A post-sampling reweighting method for multi-modal target measures
Pierre Monmarché Université Gustave Eiffel
Even when the modes are identified and sampled locally with MCMC methods, a difficulty to sample multi-modal measures is to correctly estimate the relative probabilities of each of these modes, which requires to observe many transitions between them (which are rare events). We will present an approach based on variational inference which exploits the local samples, aiming only at estimating the relative weights between them. When the modes are well separated, this amount to some entropy estimations.
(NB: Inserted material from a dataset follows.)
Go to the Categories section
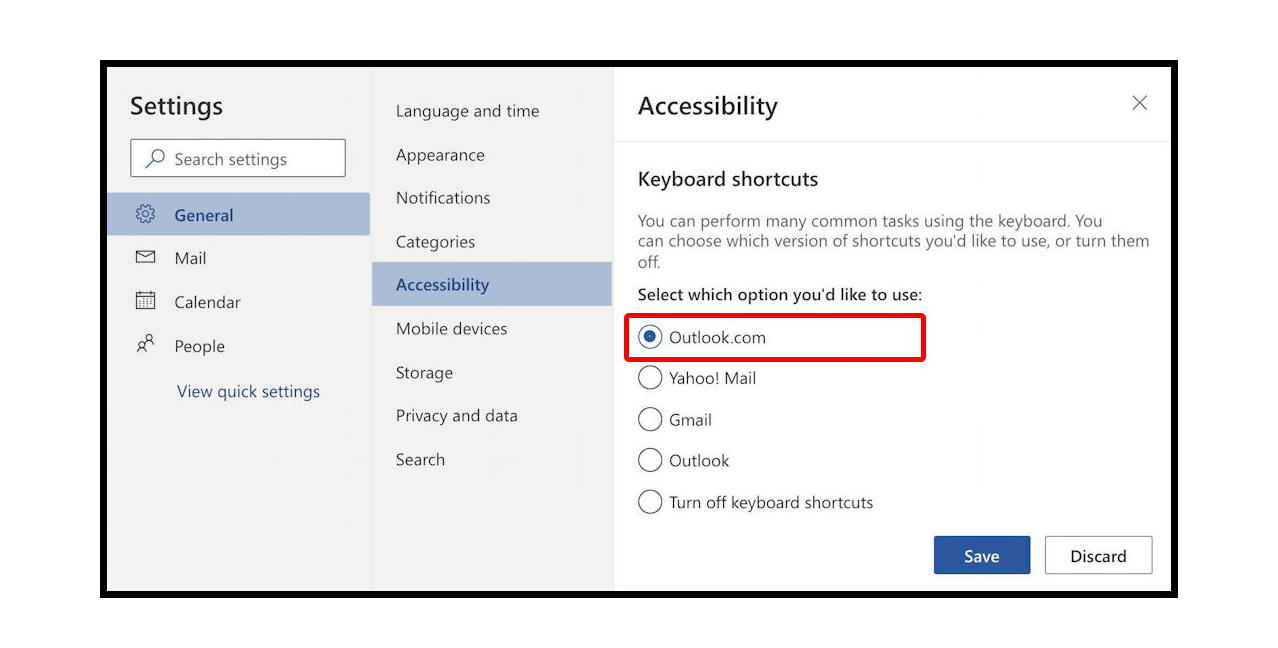 (x=434, y=242)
Maximal-reflection couplings on manifolds: some specific examples
Shiva Darshan ESSEC Business School
Explicit markovian couplings can be used to build Markov Chain Monte Carlo methods such unbiased MCMC or coupling based control variates. For sampling from probability measures supported on Euclidean space, one typically uses a synchronous coupling, a maximal-reflection coupling (also known as a discrete-time sticky coupling), or some variant of the two. For probability measures supported on Riemannian manifolds, the situation is less clear cut. While the Kendall-Cranston coupling of Brownian motions on manifolds has been successfully applied in theoretical works, it is ill-suited for building explicit algorithms. In this talk, we will discuss some of the obstacles to extending Euclidean maximal-reflection couplings to manifolds and present some special cases for which these obstacles can be easily overcome. With applications to Stereographic MCMC in mind, we detail particular couplings of random walks on the sphere.